Korda ‘all good’ after back issue, ready for major

Golf

Nelly Korda is back, pain-free and raring to go at this week’s KPMG Women’s PGA Championship after a month-plus away from competitive golf to deal with an ailing back.

Korda, the current World No. 2 who is searching for her second major title this week, last played at the Cognizant Founders Cup in mid-May and missed the cut. She pulled out of her next scheduled start, citing back pain.

Speaking Tuesday at Baltusrol Golf Club in Springfield, N.J., Korda was asked if there was any lingering pain and said she was “all good.” Later, she was asked a follow-up question about the thick rough posing a problem for her back.
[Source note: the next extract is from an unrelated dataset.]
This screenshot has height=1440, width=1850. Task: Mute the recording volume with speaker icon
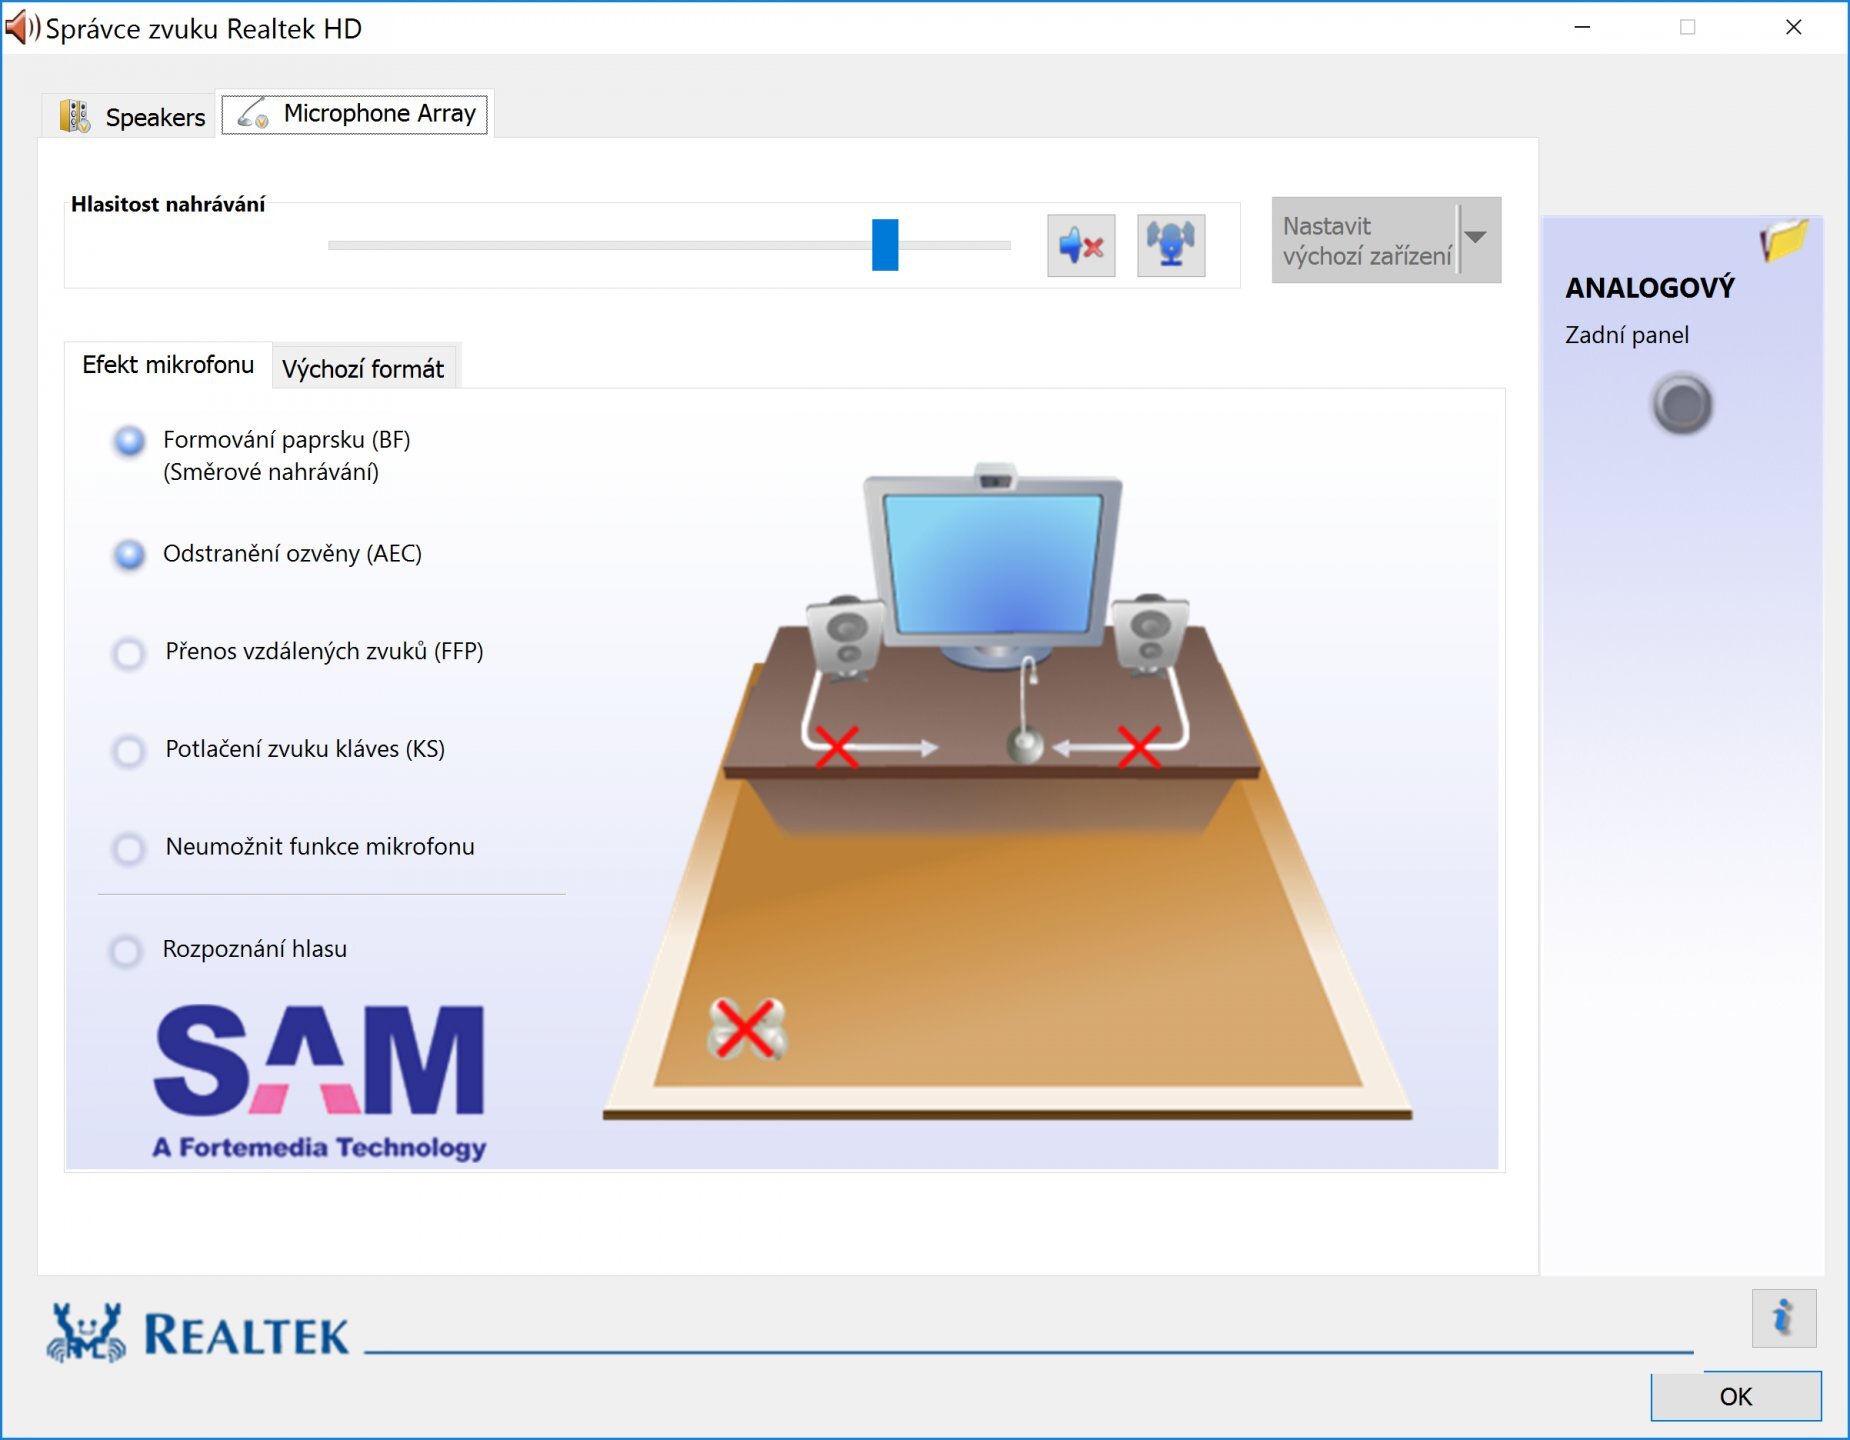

“I honestly wouldn’t be playing if I wasn’t 100 percent,” Korda said.

Korda hasn’t won on the LPGA Tour since successfully defending her Pelican Women’s Championship title in November. Before the Founders Cup, Korda started the season 7-for-7 in made cuts with six top-six finishes.

The 24-year-old, whose sister Jessica Korda also plays on tour and whose brother Sebastian Korda is No. 32 in the ATP rankings, is no stranger to the physical and mental toll of athletics.

“I’ve played this sport since I started walking, so I’ve dealt with injuries,” Nelly Korda said. “I think coming from a family that has played sports throughout their entire life, it just comes with it. You look at so many athletes, they all go through something. I can only speak on — let’s say tennis, where you see [Rafael] Nadal, who battled with so many injuries throughout his entire career. It’s something you constantly learn from.”

And Korda’s back pain likely does not compare to what she endured in 2022. In March of that year she announced she had a blood clot in her arm and would miss time. She eventually returned at the U.S. Women’s Open the following June.

“I feel like every single time I’ve kind of taken a break, it’s been for something else,” Korda said Tuesday. “Last year was the blood clot at the beginning of the year, and this time it was just my lower back that I just wanted to make sure it didn’t turn into something worse.

“But yeah, it’s sometimes nice to reset after playing. … I think it also makes you appreciate playing out here, traveling and getting to do what you love when it’s kind of taken away from you and you have to take a forced break.”

Korda later added that the time away has left her “a little bit more hungry.”

Her only major title to date came at the 2021 KPMG Women’s PGA Championship, when she shot a second-round 63 at Atlanta Athletic Club before outlasting Lizette Salas. Korda will play her first two rounds at Baltusrol with Jin Young Ko of South Korea and Lydia Ko of New Zealand — a threesome of the top three players in the Rolex Rankings.